Looking ahead, we also plan to introduce asset digitalization or tokenization. However, given our nascent market, we must first assess the performance of conventional products. Despite this, tokenization is not a distant goal; as latecomers, we cannot afford to delay, needing to compress into a short timeframe the development path that took the rest of the world 20 years to traverse.

Addressing market volatility, another solution involves balancing the participation of various investor types within the capital market: domestic, foreign, retail, and institutional. These segments must complement one another, as sole reliance on any single group is unsustainable. For instance, in Kenya, foreign investor share dropped from approximately 68% in 2018 to about 30% today. Yet, the market remained resilient due to a significant increase in domestic investor participation, driven by both Collective Investment Schemes (CIS) and direct retail engagement. This resilience can be attributed to growing public awareness and the adoption of technological platforms. Thus, the departure of foreign investors is not inherently catastrophic, provided a robust domestic retail or institutional investor base is prepared to fill the void.

Our country’s pension funds must significantly enhance their asset capacity and broaden their investment flexibility. They cannot continuously invest solely in short-term Treasury bills; instead, they must diversify into private sector debt instruments or equities. This is crucial for matching long-term liabilities with corresponding assets. A young population today will reach retirement age in approximately 30 years, necessitating the availability of funds at that future point.

Therefore, since Treasury bills are short-term instruments, pension funds require long-term investment options, such as equities or long-term debt instruments. Empowering and preparing our institutional investors to prevent a maturity mismatch is paramount. If these measures are implemented, the market can be stabilized, even in the event of foreign investor exits. However, as we are still in the early stages of observing foreign portfolio investment patterns and have not yet fully tested market resilience, a highly watchful approach is essential throughout this process.

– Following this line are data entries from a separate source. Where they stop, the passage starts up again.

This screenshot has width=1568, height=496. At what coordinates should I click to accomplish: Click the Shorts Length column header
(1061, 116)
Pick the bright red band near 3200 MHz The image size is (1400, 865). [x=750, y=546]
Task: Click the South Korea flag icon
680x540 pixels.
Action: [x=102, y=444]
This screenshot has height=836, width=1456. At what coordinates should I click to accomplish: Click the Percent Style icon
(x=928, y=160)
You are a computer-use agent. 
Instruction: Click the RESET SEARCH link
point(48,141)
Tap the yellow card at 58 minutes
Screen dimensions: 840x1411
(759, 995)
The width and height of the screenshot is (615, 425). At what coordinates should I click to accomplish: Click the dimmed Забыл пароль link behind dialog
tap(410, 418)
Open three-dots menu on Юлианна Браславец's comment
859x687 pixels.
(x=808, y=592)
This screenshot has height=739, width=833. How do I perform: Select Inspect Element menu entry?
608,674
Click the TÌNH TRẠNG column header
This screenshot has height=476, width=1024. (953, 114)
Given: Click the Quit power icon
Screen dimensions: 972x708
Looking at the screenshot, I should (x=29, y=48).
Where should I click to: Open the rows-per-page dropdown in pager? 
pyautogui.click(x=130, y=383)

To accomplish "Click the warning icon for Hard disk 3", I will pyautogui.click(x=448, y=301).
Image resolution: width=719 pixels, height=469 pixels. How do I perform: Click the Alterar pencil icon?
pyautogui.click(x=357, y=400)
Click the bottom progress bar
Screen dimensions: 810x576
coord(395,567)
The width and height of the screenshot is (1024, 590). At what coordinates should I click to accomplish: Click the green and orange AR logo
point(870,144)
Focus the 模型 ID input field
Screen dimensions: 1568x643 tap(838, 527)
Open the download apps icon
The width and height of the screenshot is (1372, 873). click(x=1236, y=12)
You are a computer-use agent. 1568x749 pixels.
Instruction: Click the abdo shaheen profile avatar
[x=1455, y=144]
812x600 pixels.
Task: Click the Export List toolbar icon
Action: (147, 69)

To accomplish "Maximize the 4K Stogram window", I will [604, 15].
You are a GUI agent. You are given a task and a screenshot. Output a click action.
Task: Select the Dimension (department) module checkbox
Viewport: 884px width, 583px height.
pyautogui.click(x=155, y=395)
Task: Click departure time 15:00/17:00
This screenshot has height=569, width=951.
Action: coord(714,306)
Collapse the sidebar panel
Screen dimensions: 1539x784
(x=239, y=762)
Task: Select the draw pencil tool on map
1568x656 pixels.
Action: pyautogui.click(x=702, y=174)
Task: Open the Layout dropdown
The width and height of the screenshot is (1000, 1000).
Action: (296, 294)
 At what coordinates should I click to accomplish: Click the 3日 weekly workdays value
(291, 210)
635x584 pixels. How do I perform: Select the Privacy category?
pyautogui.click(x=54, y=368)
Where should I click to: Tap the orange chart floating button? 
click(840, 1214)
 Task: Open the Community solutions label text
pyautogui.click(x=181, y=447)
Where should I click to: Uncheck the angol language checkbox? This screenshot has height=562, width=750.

Another critical consideration is ownership caps. This is a contentious issue: some advocate for unrestricted free markets, while others argue that caps are vital tools for market protection. Examining the experiences of countries like Vietnam, China, and others in our region reveals a common strategy. These nations, when progressively opening their foreign portfolio investment opportunities, typically began with strict frameworks and low ownership caps, gradually extending holding or lock-in periods over time.

Investors, conversely, often contend that such restrictions infringe upon their property ownership rights, asserting their ability to exit investments at will. Nevertheless, any regulatory mechanism must strike a careful balance between attracting foreign investment and safeguarding the domestic economy.